• Dataset records:
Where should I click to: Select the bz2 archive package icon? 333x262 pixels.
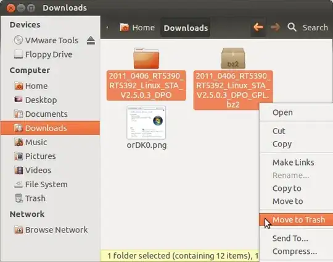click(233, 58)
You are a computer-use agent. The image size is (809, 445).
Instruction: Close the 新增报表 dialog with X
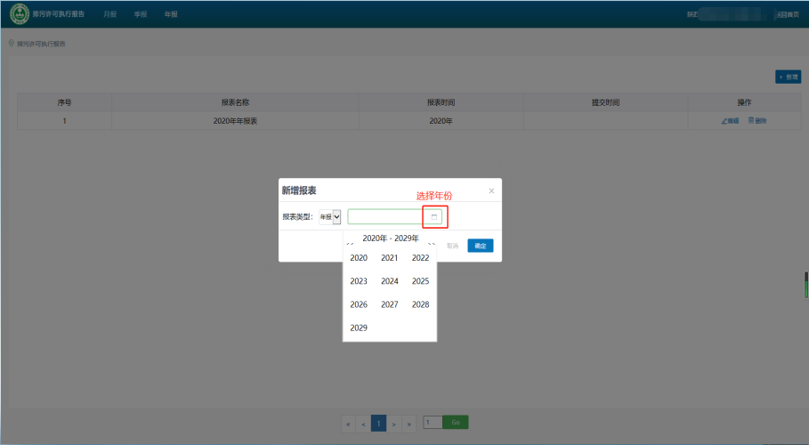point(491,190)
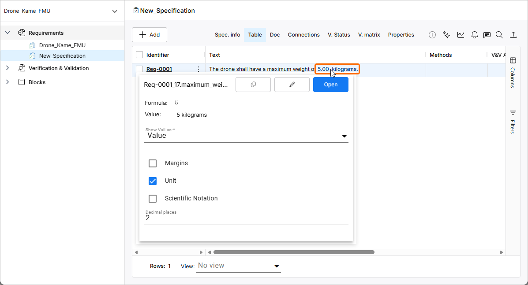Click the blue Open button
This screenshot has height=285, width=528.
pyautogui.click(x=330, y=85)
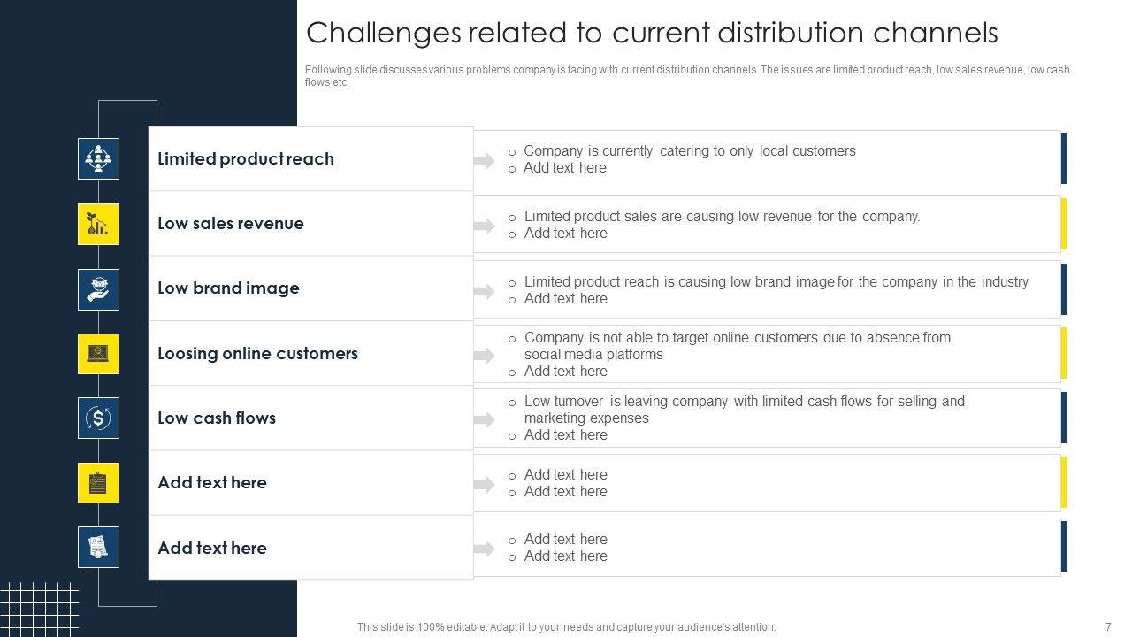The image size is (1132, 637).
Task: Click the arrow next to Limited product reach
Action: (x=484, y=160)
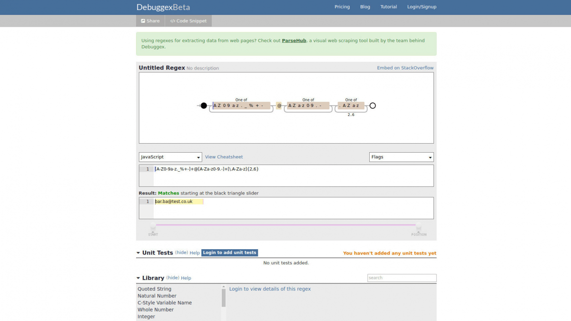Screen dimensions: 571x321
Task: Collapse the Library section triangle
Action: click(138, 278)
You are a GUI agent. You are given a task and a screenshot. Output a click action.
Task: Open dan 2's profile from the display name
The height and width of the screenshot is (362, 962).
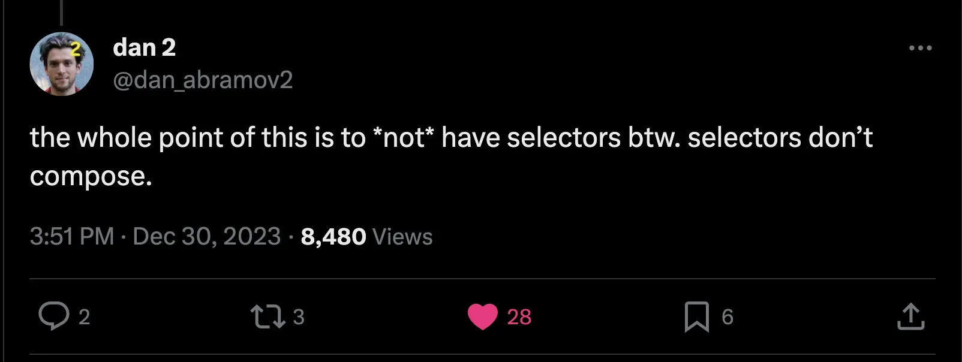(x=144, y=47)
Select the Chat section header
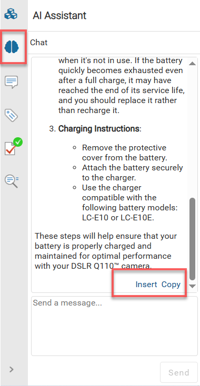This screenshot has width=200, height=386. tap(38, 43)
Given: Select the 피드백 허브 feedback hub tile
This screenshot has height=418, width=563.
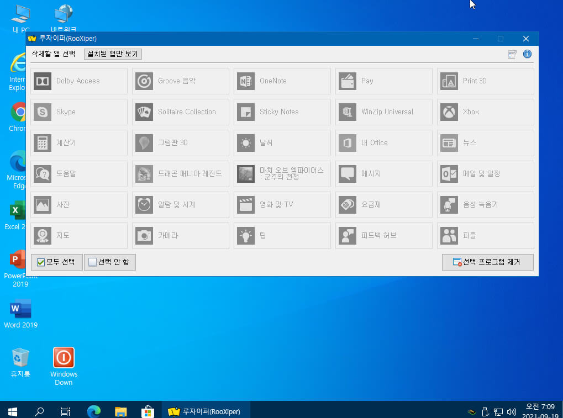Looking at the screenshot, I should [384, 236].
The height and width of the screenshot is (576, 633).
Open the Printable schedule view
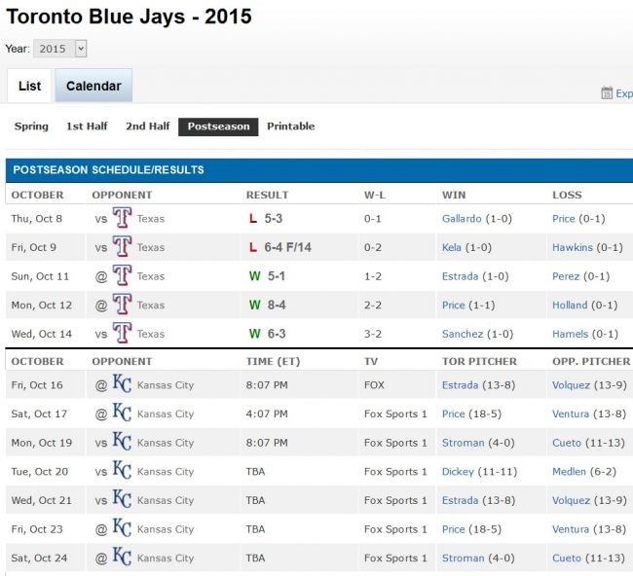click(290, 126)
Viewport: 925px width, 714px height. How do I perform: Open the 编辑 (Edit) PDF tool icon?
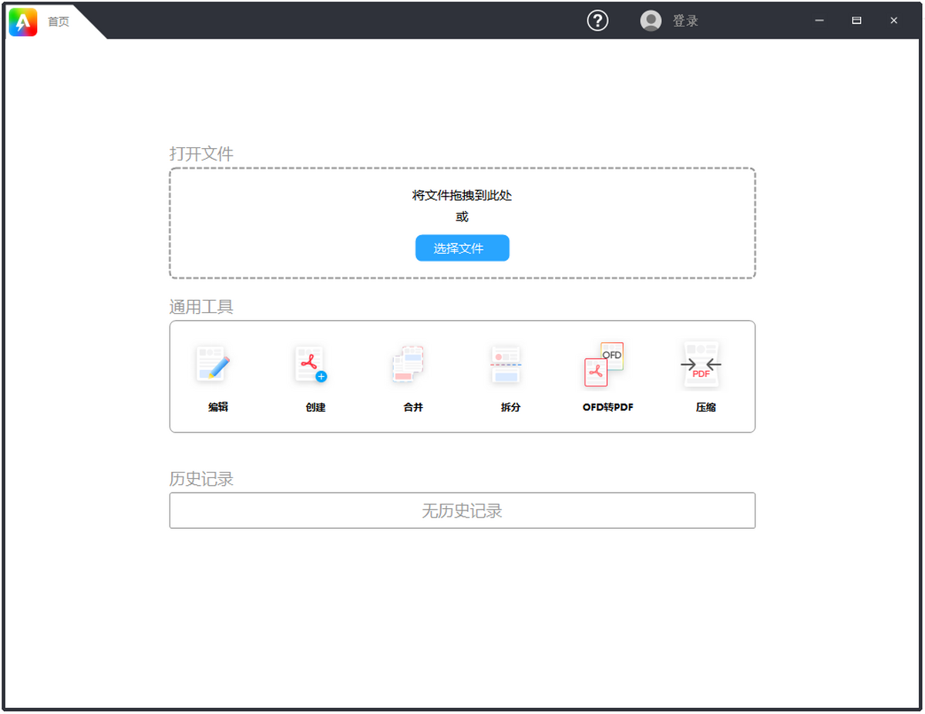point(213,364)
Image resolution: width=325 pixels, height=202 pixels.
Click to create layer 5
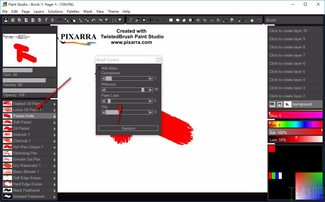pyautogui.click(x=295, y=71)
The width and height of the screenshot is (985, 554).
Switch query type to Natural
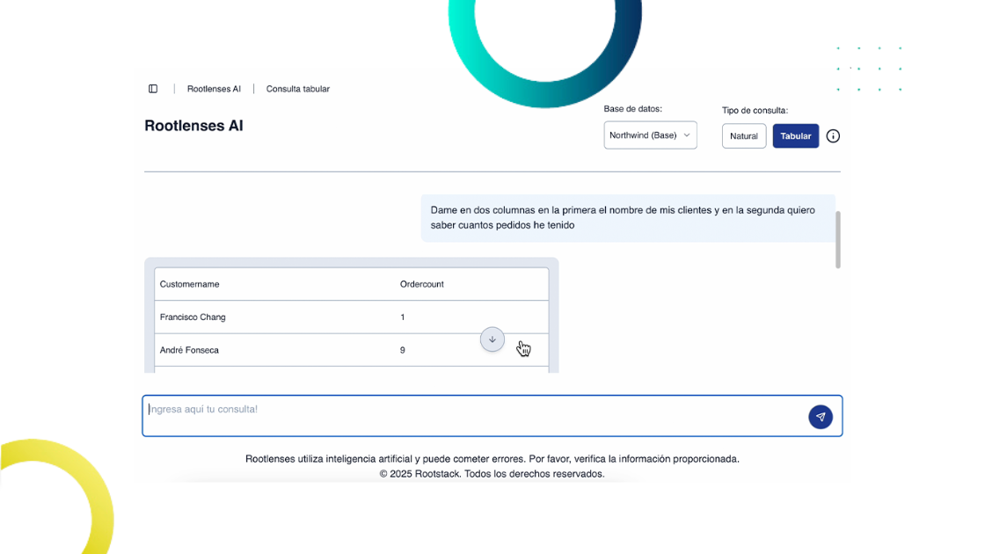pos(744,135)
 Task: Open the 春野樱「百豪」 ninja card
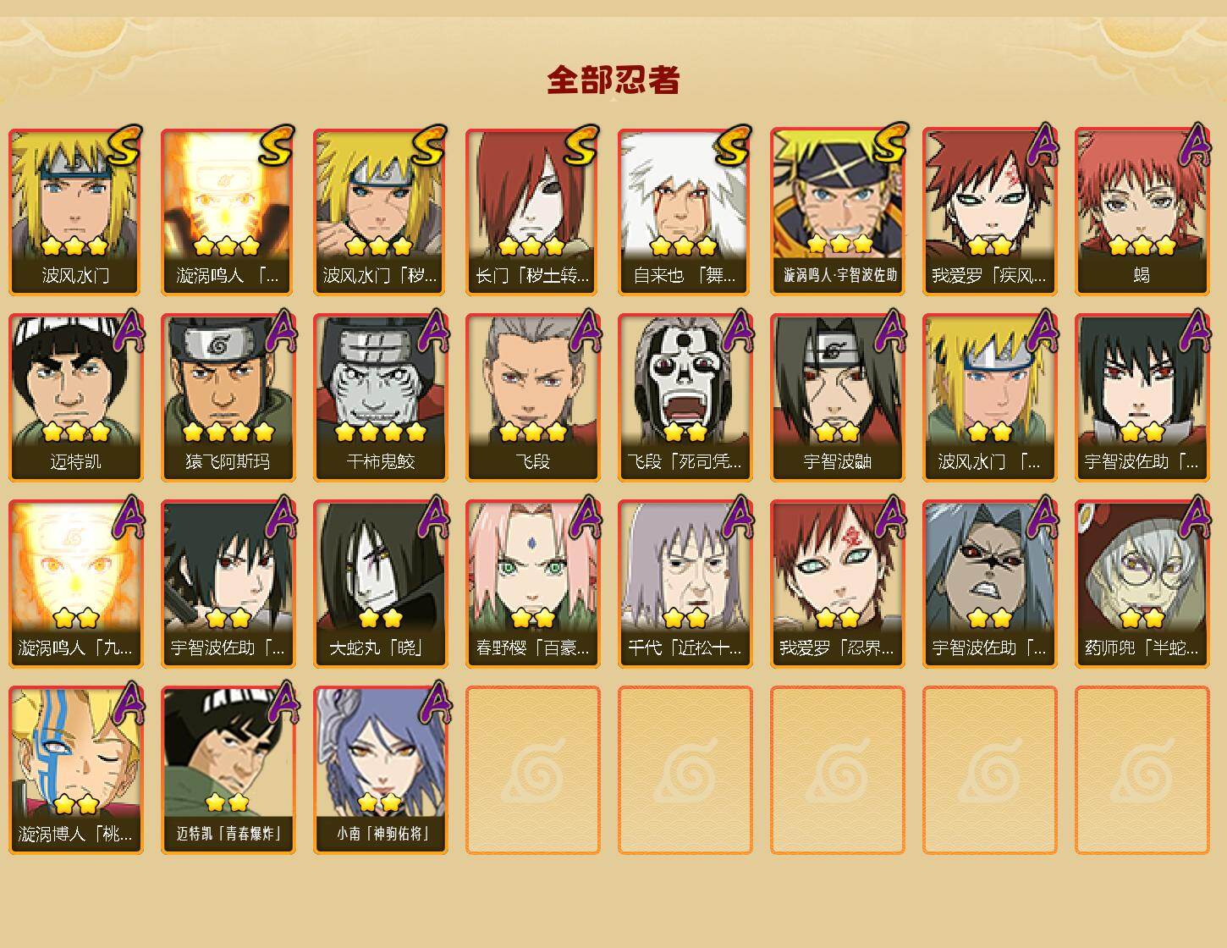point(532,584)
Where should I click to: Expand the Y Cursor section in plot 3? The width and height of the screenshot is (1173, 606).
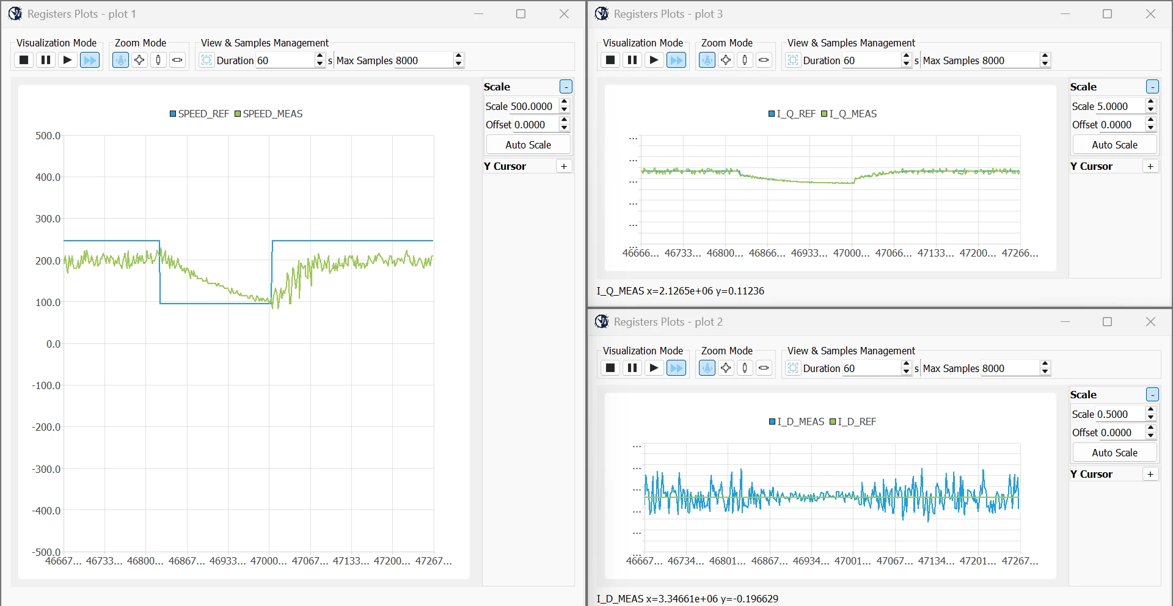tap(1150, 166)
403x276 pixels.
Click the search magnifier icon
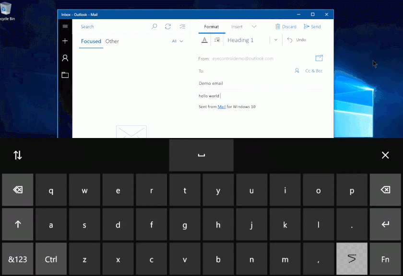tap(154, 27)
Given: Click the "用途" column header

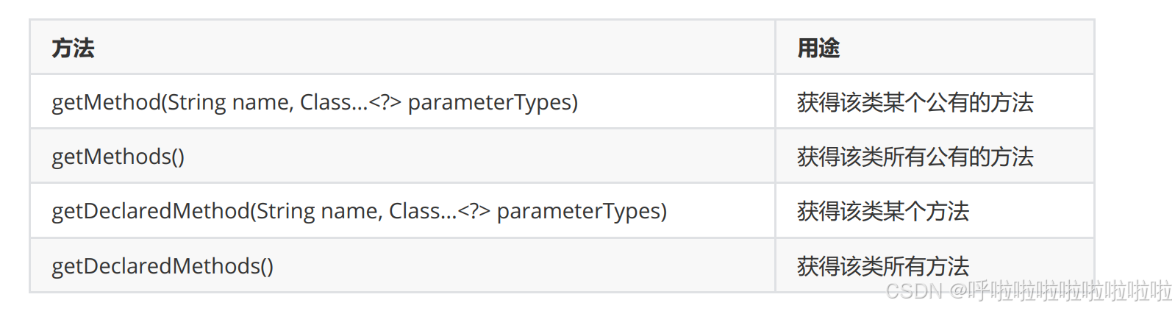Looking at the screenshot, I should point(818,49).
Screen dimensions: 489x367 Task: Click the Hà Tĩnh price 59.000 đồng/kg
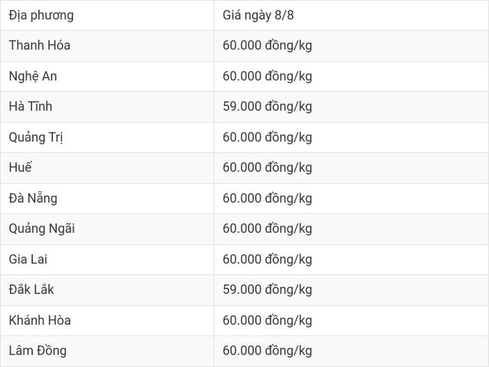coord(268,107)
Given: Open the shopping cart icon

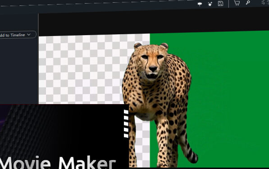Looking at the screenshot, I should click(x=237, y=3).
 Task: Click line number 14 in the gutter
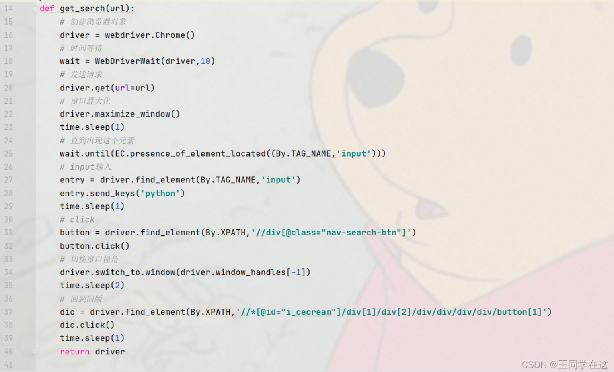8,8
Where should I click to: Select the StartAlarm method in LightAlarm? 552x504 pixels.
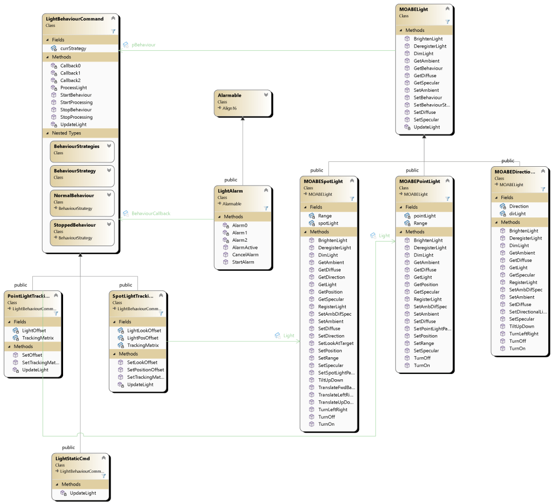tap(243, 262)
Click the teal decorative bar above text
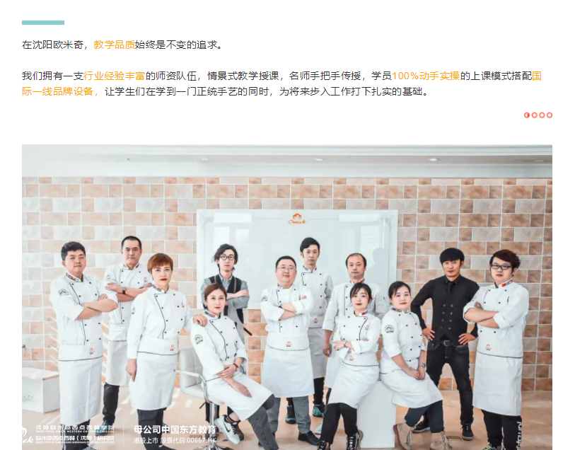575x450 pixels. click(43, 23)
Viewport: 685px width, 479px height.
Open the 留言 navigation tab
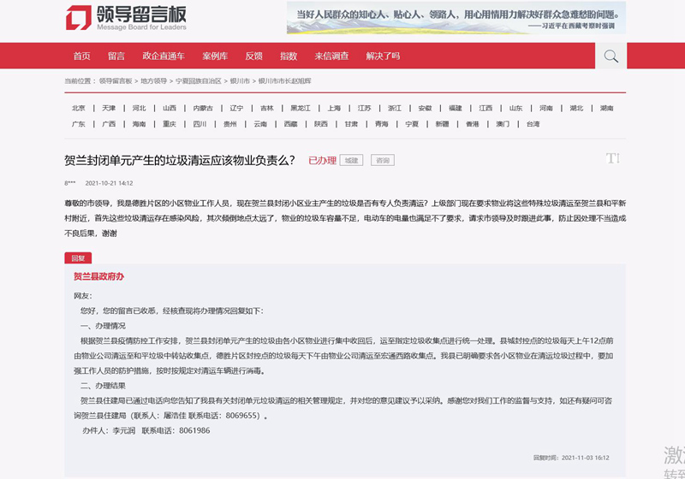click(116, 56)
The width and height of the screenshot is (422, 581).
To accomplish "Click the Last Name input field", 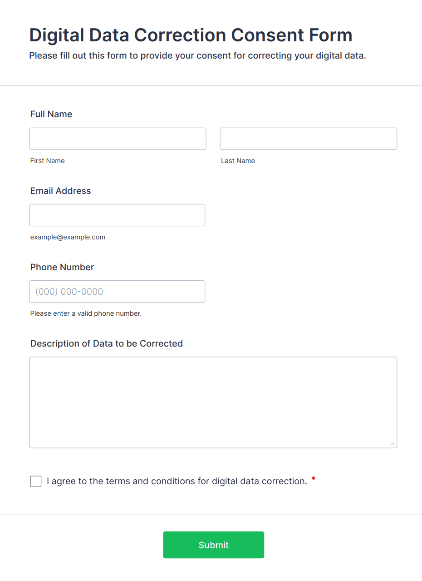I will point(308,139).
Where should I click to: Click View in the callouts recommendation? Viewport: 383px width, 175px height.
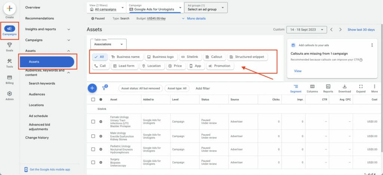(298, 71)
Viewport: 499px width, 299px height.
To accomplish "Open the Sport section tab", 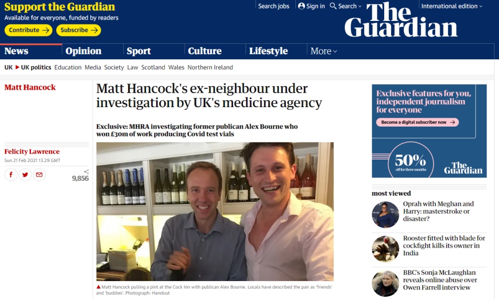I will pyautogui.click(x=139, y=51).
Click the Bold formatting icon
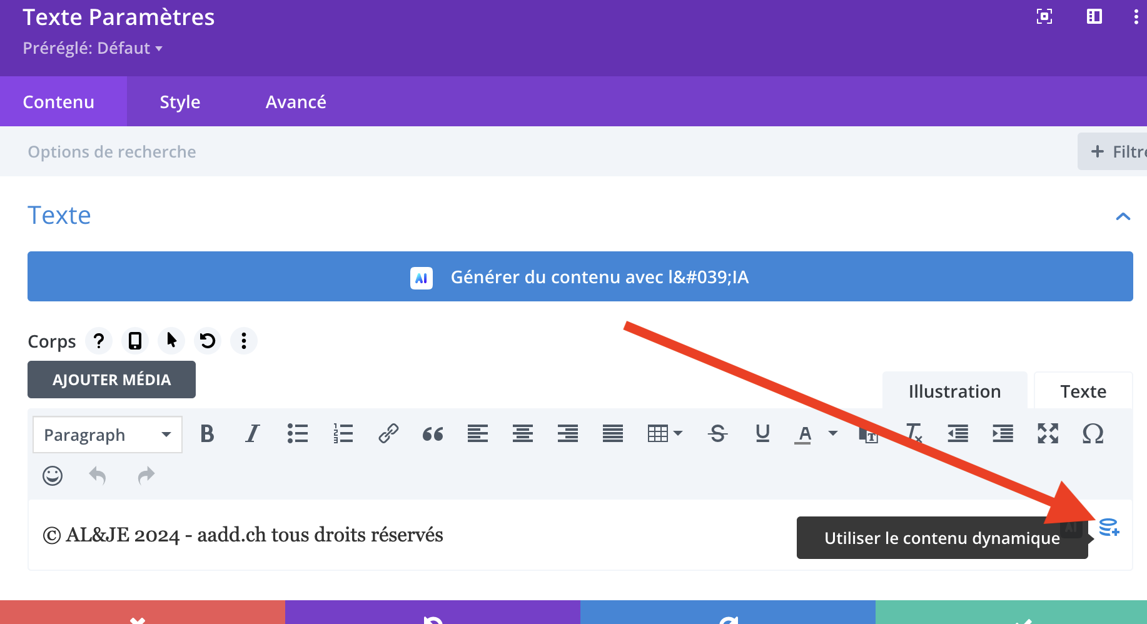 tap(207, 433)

• Your goal: Filter these records, keeping every line where the word "agent" occurs.

• Answer box:
You are a computer-use agent. The image size is (809, 445).
You are a GUI agent. You are given a task and a screenshot. Output a click action.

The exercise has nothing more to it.